▶ _Exercises to complete_
1) In the review of The Bolter, copy the passage from "The Bolter | Print |" to "in The Bolter.", switching "runaway bride" to "serial bride".
2) According to the review of The Bolter, what was the name of the dog Idina Sackville took everywhere?

▶ _Source document_
The Bolter | Print |

Non-conformist, independent woman, and repeat runaway bride, Idina Sackville's fantastic stories of love, lust, and leaving are told through the eyes of her great-grandaughter, author Frances Osborne, in The Bolter.

As a rich debutante in Edwardian England, Idina Sackville went everywhere with a black Pekingese named Satan, an excellent indicator of her disregard for conformity. “An extraordinary mixture of sybarite and pioneer,” according to a friend, Sackville quickly mastered the art of pleasing herself: collecting husbands and lovers, trading her children for a freer life in Kenya. Frances Osborne, Sackville’s great-granddaughter, meticulously tracks the life of a woman who, having witnessed her father’s betrayal of her mother, made sure she was never abandoned by a man. Instead, she left first, eventually marrying five times. The book borrows its title from the name of an absentee mother in three Nancy Mitford novels (one of them titled, appropriately enough, The Pursuit of Love). Sackville’s uncanny resemblance to the fictionalized bolter earned her, in select circles, the eponymous nickname. At first, reading about her ups and downs feels like the literary equivalent of drinking deli coffee: hot, caffeinated, and easy to throw away. But Sackville eventually gets under one’s skin. As the adventures pile up, Sackville’s endless appetite for attention reveals a profound and occasionally relatable loneliness, and Osborne’s riveting account shifts into more personal territory, as she carefully connects the ramifications of her relative’s scandals to her own life.

Saved entries
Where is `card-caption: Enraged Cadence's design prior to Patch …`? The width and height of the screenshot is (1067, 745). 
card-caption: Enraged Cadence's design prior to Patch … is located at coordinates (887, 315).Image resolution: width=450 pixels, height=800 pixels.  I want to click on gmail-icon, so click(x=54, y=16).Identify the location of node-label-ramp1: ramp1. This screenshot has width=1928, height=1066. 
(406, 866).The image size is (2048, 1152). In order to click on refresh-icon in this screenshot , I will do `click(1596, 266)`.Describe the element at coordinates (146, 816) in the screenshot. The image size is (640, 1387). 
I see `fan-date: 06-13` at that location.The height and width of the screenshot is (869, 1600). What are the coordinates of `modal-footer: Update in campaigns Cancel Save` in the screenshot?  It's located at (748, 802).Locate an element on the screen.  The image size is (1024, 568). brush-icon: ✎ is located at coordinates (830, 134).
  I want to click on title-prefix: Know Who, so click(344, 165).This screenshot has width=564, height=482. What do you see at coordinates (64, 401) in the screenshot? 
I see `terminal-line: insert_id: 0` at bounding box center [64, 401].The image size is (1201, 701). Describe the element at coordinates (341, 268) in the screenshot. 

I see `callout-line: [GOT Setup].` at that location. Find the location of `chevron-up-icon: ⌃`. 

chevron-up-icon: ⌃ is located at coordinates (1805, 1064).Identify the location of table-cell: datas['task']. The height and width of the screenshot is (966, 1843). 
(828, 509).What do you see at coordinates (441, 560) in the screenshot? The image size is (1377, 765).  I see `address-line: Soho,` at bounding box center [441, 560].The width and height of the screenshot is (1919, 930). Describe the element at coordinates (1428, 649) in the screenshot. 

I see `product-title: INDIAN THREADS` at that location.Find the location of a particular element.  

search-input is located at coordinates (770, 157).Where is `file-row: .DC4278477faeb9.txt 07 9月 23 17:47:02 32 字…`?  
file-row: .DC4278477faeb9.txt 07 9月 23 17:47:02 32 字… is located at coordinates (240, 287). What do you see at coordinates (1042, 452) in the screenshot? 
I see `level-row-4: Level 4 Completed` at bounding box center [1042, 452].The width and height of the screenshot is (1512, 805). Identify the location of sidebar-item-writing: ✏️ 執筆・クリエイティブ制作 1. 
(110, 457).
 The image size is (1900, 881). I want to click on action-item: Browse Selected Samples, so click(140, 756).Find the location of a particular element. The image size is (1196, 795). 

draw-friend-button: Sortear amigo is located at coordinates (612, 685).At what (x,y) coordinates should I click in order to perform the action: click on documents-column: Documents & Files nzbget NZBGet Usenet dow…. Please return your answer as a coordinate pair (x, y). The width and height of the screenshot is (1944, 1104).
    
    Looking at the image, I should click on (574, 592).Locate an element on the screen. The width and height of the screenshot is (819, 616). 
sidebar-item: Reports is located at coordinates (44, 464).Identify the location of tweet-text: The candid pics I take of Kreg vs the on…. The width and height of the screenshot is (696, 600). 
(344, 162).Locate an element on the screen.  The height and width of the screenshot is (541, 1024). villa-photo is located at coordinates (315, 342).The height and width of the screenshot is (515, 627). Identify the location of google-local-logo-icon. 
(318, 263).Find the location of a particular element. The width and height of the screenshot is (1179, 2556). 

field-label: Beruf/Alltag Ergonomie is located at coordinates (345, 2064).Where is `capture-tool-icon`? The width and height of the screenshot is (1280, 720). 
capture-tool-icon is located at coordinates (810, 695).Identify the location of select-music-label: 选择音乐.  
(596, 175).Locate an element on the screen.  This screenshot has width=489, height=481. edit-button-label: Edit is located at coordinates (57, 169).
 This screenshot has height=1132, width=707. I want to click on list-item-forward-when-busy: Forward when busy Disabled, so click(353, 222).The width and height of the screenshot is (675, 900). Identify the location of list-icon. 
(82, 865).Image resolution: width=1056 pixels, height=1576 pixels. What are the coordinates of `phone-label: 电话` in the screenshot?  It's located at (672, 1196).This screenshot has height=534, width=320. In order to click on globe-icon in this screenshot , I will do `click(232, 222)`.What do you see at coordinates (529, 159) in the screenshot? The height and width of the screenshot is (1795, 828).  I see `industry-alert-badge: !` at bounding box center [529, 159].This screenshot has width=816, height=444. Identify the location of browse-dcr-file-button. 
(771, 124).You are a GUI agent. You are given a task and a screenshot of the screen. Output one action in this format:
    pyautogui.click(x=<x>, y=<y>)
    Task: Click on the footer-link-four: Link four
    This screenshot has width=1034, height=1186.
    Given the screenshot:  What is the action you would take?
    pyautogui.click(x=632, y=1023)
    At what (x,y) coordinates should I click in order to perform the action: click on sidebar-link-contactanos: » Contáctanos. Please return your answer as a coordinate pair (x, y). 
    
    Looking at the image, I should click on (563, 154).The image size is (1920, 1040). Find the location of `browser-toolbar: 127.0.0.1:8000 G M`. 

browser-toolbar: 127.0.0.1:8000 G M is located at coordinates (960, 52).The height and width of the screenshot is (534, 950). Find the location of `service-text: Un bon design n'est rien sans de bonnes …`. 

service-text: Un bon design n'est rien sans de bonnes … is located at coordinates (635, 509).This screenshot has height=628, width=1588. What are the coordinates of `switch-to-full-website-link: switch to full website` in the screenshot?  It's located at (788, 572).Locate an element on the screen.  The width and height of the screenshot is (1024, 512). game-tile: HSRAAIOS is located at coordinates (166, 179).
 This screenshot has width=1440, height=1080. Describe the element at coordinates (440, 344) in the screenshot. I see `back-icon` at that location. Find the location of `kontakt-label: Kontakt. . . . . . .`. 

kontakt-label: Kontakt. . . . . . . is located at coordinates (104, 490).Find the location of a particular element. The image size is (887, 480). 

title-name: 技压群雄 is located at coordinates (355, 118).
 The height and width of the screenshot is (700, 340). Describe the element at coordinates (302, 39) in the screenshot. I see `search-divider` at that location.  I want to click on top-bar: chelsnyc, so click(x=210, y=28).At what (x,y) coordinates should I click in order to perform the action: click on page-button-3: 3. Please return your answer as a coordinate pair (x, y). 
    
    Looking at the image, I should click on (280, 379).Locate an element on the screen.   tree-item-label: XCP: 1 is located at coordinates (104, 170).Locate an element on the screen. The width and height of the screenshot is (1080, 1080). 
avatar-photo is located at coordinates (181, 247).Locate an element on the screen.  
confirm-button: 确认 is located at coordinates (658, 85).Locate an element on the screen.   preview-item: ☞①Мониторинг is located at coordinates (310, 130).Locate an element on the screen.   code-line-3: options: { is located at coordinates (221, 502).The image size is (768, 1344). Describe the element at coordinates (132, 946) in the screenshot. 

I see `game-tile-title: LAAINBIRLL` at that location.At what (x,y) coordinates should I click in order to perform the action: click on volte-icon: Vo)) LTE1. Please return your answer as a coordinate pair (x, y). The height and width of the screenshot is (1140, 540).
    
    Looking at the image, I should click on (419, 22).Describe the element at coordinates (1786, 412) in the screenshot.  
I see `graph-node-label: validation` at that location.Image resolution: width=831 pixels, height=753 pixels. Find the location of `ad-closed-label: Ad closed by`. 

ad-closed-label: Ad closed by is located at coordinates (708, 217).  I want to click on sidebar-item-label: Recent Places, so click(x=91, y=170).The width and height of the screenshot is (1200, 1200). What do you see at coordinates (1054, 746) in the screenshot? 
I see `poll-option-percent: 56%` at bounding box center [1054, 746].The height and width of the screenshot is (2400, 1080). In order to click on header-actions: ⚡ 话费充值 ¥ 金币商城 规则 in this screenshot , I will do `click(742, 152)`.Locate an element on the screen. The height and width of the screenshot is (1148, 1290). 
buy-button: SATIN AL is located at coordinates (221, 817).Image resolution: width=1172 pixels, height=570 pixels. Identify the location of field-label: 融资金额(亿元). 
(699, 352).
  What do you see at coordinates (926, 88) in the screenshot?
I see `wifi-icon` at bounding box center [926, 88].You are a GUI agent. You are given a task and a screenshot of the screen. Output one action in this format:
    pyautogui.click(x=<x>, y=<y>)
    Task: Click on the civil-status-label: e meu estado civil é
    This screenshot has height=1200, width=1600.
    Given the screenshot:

▶ _Answers to the problems_
1)
The Bolter | Print |

Non-conformist, independent woman, and repeat serial bride, Idina Sackville's fantastic stories of love, lust, and leaving are told through the eyes of her great-grandaughter, author Frances Osborne, in The Bolter.

2) Satan, a black Pekingese.